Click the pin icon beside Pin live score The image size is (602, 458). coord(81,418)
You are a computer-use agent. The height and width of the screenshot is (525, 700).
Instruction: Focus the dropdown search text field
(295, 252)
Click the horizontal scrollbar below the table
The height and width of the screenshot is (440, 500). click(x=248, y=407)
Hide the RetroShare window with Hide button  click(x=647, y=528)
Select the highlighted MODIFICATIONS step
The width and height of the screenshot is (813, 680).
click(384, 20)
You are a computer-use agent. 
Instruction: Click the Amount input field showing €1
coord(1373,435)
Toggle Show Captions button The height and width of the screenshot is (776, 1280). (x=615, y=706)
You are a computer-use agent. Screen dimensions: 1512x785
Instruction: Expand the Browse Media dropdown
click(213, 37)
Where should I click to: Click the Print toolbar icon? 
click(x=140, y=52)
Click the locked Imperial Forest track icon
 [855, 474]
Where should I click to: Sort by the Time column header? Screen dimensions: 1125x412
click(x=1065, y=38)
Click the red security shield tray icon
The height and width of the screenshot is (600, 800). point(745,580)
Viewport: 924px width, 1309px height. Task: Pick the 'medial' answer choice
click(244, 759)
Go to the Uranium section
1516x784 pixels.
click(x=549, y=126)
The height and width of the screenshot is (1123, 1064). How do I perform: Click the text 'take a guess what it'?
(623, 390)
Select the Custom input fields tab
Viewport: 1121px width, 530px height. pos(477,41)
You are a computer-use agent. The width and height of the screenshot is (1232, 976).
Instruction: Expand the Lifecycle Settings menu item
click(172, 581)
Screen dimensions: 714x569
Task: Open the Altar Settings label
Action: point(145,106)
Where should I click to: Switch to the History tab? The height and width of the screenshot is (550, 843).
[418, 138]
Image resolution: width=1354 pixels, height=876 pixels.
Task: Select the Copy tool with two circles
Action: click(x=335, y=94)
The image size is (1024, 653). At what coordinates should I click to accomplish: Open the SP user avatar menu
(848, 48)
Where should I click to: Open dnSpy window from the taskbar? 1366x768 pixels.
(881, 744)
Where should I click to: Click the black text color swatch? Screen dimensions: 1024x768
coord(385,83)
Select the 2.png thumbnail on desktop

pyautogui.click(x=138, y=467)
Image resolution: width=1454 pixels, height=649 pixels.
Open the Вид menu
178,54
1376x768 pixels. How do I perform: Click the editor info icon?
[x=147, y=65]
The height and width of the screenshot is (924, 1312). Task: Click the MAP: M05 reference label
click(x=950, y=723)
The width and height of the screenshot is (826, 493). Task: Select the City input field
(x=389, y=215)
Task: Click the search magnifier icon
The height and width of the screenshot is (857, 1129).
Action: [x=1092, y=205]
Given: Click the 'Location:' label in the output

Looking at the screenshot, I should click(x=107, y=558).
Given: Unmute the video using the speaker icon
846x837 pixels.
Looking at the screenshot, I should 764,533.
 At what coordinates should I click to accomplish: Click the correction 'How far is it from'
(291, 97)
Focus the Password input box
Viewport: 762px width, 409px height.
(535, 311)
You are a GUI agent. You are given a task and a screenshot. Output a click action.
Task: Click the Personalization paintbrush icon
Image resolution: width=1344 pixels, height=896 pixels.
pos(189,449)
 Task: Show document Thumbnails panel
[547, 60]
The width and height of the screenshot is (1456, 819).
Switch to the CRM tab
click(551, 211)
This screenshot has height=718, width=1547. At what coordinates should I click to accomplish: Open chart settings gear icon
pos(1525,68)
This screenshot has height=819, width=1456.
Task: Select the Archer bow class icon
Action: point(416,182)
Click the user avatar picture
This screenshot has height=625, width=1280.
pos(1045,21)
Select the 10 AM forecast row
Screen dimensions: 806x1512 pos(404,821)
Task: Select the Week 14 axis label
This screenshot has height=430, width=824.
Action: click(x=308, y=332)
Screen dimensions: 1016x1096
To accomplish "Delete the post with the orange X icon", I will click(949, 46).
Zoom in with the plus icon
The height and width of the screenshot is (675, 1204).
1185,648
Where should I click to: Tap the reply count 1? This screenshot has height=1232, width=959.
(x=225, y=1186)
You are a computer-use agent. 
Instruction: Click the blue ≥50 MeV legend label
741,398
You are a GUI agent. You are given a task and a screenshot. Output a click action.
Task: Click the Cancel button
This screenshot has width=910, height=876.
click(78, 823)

# Activity:
Exactly as shown, give every record again.

# Solved exercise:
Click the pin icon beside Pin live score The image size is (602, 458). coord(81,418)
You are a computer-use agent. The height and width of the screenshot is (525, 700).
Instruction: Focus the dropdown search text field
(295, 252)
Click the horizontal scrollbar below the table
The height and width of the screenshot is (440, 500). click(x=248, y=407)
Hide the RetroShare window with Hide button  click(x=647, y=528)
Select the highlighted MODIFICATIONS step
The width and height of the screenshot is (813, 680).
click(384, 20)
You are a computer-use agent. 
Instruction: Click the Amount input field showing €1
coord(1373,435)
Toggle Show Captions button The height and width of the screenshot is (776, 1280). (x=615, y=706)
You are a computer-use agent. Screen dimensions: 1512x785
Instruction: Expand the Browse Media dropdown
click(213, 37)
Where should I click to: Click the Print toolbar icon? 
click(x=140, y=52)
Click the locked Imperial Forest track icon
 [855, 474]
Where should I click to: Sort by the Time column header? Screen dimensions: 1125x412
click(x=1065, y=38)
Click the red security shield tray icon
The height and width of the screenshot is (600, 800). point(745,580)
Viewport: 924px width, 1309px height. Task: Pick the 'medial' answer choice
click(244, 759)
Go to the Uranium section
1516x784 pixels.
click(x=549, y=126)
The height and width of the screenshot is (1123, 1064). How do I perform: Click the text 'take a guess what it'?
(623, 390)
Select the Custom input fields tab
Viewport: 1121px width, 530px height. pos(477,41)
You are a computer-use agent. The width and height of the screenshot is (1232, 976).
Instruction: Expand the Lifecycle Settings menu item
click(172, 581)
Screen dimensions: 714x569
Task: Open the Altar Settings label
Action: point(145,106)
Where should I click to: Switch to the History tab? The height and width of the screenshot is (550, 843).
[418, 138]
Image resolution: width=1354 pixels, height=876 pixels.
Task: Select the Copy tool with two circles
Action: click(x=335, y=94)
The image size is (1024, 653). At what coordinates should I click to accomplish: Open the SP user avatar menu
(848, 48)
Where should I click to: Open dnSpy window from the taskbar? 1366x768 pixels.
(881, 744)
Where should I click to: Click the black text color swatch? Screen dimensions: 1024x768
coord(385,83)
Select the 2.png thumbnail on desktop

pyautogui.click(x=138, y=467)
Image resolution: width=1454 pixels, height=649 pixels.
Open the Вид menu
178,54
1376x768 pixels. How do I perform: Click the editor info icon?
[x=147, y=65]
The height and width of the screenshot is (924, 1312). Task: Click the MAP: M05 reference label
click(x=950, y=723)
The width and height of the screenshot is (826, 493). Task: Select the City input field
(x=389, y=215)
Task: Click the search magnifier icon
The height and width of the screenshot is (857, 1129).
Action: [x=1092, y=205]
Given: Click the 'Location:' label in the output

Looking at the screenshot, I should click(x=107, y=558).
Given: Unmute the video using the speaker icon
846x837 pixels.
Looking at the screenshot, I should 764,533.
 At what coordinates should I click to accomplish: Click the correction 'How far is it from'
(291, 97)
Focus the Password input box
Viewport: 762px width, 409px height.
(535, 311)
You are a GUI agent. You are given a task and a screenshot. Output a click action.
Task: Click the Personalization paintbrush icon
Image resolution: width=1344 pixels, height=896 pixels.
pos(189,449)
 Task: Show document Thumbnails panel
[547, 60]
The width and height of the screenshot is (1456, 819).
Switch to the CRM tab
click(551, 211)
This screenshot has height=718, width=1547. At what coordinates should I click to accomplish: Open chart settings gear icon
pos(1525,68)
This screenshot has height=819, width=1456.
Task: Select the Archer bow class icon
Action: point(416,182)
Click the user avatar picture
This screenshot has height=625, width=1280.
pos(1045,21)
Select the 10 AM forecast row
Screen dimensions: 806x1512 pos(404,821)
Task: Select the Week 14 axis label
This screenshot has height=430, width=824.
Action: click(x=308, y=332)
Screen dimensions: 1016x1096
To accomplish "Delete the post with the orange X icon", I will click(949, 46).
Zoom in with the plus icon
The height and width of the screenshot is (675, 1204).
1185,648
Where should I click to: Tap the reply count 1? This screenshot has height=1232, width=959.
(x=225, y=1186)
You are a computer-use agent. 
Instruction: Click the blue ≥50 MeV legend label
741,398
You are a GUI agent. You are given a task and a screenshot. Output a click action.
Task: Click the Cancel button
This screenshot has width=910, height=876.
click(78, 823)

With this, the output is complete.